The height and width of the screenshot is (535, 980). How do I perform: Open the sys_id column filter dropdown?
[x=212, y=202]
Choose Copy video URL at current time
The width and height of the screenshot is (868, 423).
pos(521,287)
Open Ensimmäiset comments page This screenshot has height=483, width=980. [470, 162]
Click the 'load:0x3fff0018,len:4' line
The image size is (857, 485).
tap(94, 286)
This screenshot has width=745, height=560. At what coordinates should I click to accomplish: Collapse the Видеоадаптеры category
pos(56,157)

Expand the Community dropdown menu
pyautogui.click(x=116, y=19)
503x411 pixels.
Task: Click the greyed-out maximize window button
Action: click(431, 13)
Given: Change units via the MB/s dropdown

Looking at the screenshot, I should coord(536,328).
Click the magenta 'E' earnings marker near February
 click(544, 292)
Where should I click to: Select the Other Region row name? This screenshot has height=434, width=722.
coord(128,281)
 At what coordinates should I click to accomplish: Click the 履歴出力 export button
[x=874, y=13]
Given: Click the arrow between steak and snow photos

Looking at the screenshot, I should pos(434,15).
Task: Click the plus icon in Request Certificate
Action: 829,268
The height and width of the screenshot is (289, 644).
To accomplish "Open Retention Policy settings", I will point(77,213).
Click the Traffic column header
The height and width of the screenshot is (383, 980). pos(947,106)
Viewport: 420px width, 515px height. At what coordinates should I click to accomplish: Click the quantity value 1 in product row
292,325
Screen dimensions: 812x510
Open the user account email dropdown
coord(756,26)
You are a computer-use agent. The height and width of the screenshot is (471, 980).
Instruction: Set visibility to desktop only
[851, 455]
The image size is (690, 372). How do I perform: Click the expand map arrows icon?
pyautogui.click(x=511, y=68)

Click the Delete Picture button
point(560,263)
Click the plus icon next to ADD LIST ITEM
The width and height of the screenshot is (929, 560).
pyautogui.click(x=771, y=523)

-=-=-=-=-

__Task to carry out__. Above are the entries. Output exactly the lines beginning with the line that has "Click the magenta" and ending with the line that has "The height and width of the screenshot is (289, 644).".

__The answer__.
Click the magenta 'E' earnings marker near February
 click(544, 292)
Where should I click to: Select the Other Region row name? This screenshot has height=434, width=722.
coord(128,281)
 At what coordinates should I click to accomplish: Click the 履歴出力 export button
[x=874, y=13]
Given: Click the arrow between steak and snow photos

Looking at the screenshot, I should pos(434,15).
Task: Click the plus icon in Request Certificate
Action: 829,268
The height and width of the screenshot is (289, 644).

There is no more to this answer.